On 10 March, the 3 RAR moved forward to capture Hill 326 and 432 overlooking the valley at the base of Maehwasan. The mountain consisted of a number of jagged ridges and its peak rose 1500 ft above the valley floor. The hills were occupied without opposition with the PVA/KPA forces withdrawing on 8 March to an area 5 kilometres to the north.

===Hills 703, 752 and 642===
The 27th British Commonwealth Brigade began simultaneous attacks against Hill 703, Hill 752 and Hill 642. The 1st Argylls had to capture of Hill 752, 3 RAR Hill 703 and 2nd PPCLI Hill 642. At 09:00, the 1st Argylls secured the foothills that dominated the immediate area of the valley and the 1st Middlesex captured Hill 353 without opposition. While forming up for the attack 3 RAR headquarters received light mortar fire from the right flank without suffering any casualties. As A Company and C Company 3 RAR moved towards Hill 435 across the valley floor, A Company came under heavy fire from the village of Chisan to the right. The Republic of Korea Army (ROK) 6th Infantry Division had failed to attack as ordered with the result that the right flank of the brigade was exposed. 2 Platoon from A Company assaulted the village of Chisan, killing 30 PVA/KPA soldiers, before heavy mortar and machine gun fire forced the platoon to withdraw. A Company suffered two killed and seven wounded.
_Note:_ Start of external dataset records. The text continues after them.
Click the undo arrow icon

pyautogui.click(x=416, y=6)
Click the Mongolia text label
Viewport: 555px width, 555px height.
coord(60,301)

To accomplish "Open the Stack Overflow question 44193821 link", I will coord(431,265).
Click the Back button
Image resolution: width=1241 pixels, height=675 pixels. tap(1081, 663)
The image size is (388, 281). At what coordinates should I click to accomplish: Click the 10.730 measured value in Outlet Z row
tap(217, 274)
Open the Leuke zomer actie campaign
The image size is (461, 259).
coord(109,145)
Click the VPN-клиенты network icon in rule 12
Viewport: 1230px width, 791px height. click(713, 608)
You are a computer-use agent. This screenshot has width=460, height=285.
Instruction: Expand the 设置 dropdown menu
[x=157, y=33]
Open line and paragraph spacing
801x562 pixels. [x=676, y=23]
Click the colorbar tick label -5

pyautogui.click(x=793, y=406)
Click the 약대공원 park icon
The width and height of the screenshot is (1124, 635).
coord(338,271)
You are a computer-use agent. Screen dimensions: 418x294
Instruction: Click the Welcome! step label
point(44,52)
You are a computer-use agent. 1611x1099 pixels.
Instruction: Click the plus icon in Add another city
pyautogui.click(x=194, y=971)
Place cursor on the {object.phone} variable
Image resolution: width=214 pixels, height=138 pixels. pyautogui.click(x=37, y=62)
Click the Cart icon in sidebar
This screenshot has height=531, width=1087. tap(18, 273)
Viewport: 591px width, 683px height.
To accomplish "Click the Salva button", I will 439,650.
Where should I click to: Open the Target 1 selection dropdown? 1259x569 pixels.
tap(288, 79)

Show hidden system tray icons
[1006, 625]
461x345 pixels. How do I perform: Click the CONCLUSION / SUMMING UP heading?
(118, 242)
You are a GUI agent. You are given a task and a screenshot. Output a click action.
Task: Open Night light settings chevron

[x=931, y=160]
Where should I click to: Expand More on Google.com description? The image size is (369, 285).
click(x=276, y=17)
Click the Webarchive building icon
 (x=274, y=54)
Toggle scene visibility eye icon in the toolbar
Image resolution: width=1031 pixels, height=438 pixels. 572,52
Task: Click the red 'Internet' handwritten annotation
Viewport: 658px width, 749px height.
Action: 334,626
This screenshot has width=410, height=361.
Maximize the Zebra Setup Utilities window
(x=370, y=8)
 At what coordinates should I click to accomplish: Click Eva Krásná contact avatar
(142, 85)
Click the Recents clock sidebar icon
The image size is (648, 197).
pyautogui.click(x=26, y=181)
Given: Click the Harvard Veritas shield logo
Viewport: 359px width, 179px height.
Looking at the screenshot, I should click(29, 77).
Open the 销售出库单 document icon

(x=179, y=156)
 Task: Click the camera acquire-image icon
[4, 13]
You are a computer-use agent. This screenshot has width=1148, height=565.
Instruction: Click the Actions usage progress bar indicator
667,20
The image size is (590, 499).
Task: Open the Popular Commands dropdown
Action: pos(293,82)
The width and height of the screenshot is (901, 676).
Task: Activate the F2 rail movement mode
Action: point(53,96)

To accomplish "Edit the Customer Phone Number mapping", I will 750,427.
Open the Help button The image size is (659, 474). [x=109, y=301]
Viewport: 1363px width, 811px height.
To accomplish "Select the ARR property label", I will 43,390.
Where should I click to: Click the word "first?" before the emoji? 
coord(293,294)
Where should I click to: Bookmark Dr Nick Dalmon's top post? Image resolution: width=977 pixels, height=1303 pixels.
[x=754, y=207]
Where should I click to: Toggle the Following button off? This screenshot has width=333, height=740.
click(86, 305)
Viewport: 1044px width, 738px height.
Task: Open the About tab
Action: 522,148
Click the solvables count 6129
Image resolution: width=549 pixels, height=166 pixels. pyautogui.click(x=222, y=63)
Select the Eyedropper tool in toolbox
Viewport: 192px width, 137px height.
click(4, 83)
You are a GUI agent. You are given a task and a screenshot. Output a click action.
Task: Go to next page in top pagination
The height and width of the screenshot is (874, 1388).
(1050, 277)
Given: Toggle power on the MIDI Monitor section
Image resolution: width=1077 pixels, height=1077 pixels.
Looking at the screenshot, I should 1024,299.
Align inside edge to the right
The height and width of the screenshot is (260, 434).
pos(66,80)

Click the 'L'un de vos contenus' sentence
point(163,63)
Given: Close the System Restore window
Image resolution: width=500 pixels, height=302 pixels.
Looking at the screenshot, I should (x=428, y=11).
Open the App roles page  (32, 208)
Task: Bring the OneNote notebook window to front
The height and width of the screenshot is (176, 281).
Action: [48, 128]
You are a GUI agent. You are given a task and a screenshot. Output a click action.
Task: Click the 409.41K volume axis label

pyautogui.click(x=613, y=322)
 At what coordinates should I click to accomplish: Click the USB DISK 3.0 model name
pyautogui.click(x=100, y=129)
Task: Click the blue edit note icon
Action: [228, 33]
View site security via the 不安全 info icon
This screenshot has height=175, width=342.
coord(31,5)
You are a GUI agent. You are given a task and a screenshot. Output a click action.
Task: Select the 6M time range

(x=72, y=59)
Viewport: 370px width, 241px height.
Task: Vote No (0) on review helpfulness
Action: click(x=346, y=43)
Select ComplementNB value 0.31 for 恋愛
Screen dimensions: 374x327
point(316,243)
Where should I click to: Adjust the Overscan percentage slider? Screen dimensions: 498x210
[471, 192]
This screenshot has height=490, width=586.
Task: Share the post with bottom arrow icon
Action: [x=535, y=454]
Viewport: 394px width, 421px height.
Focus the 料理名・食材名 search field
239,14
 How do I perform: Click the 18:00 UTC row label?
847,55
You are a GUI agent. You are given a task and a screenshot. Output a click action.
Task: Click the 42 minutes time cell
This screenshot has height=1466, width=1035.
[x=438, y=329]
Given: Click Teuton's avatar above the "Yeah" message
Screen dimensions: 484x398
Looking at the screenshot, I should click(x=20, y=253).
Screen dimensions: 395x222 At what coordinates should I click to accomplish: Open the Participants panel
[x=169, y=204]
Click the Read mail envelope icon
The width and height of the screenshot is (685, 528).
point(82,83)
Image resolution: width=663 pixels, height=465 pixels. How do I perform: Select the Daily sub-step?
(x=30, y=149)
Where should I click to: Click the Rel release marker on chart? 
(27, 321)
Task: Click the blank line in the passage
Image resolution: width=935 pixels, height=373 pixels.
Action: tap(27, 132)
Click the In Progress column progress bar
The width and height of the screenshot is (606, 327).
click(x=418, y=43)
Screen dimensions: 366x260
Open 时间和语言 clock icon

C Company 3 RAR had continued towards its objectives and by 15:00 was pinned down just below the ridge of Hill 703 and remained in the position throughout the night. The 2nd PPCLI and 1st Argylls were able to secure Hill 642 and Hill 752 without opposition. With the ROK 6th Division still not having moved forward, C Company, 1st Middlesex protected 3 RAR's right flank.

On 12 March, C Company had moved onto the crest and advanced to Hill 703 at 06:30. B Company and D Company 3 RAR, moved up to consolidate Hill 703, which had been abandoned hurriedly during the night. The US 7th Marine Regiment moved forward and secured the right flank of the 27th British Commonwealth Brigade.

==Aftermath==
From 13 March, the 27th British Commonwealth Brigade was relieved by the US 5th Cavalry Regiment and moved to the reserve area at the harbour near Chipyong-ni. The Australians had suffered 14 killed and 39 wounded.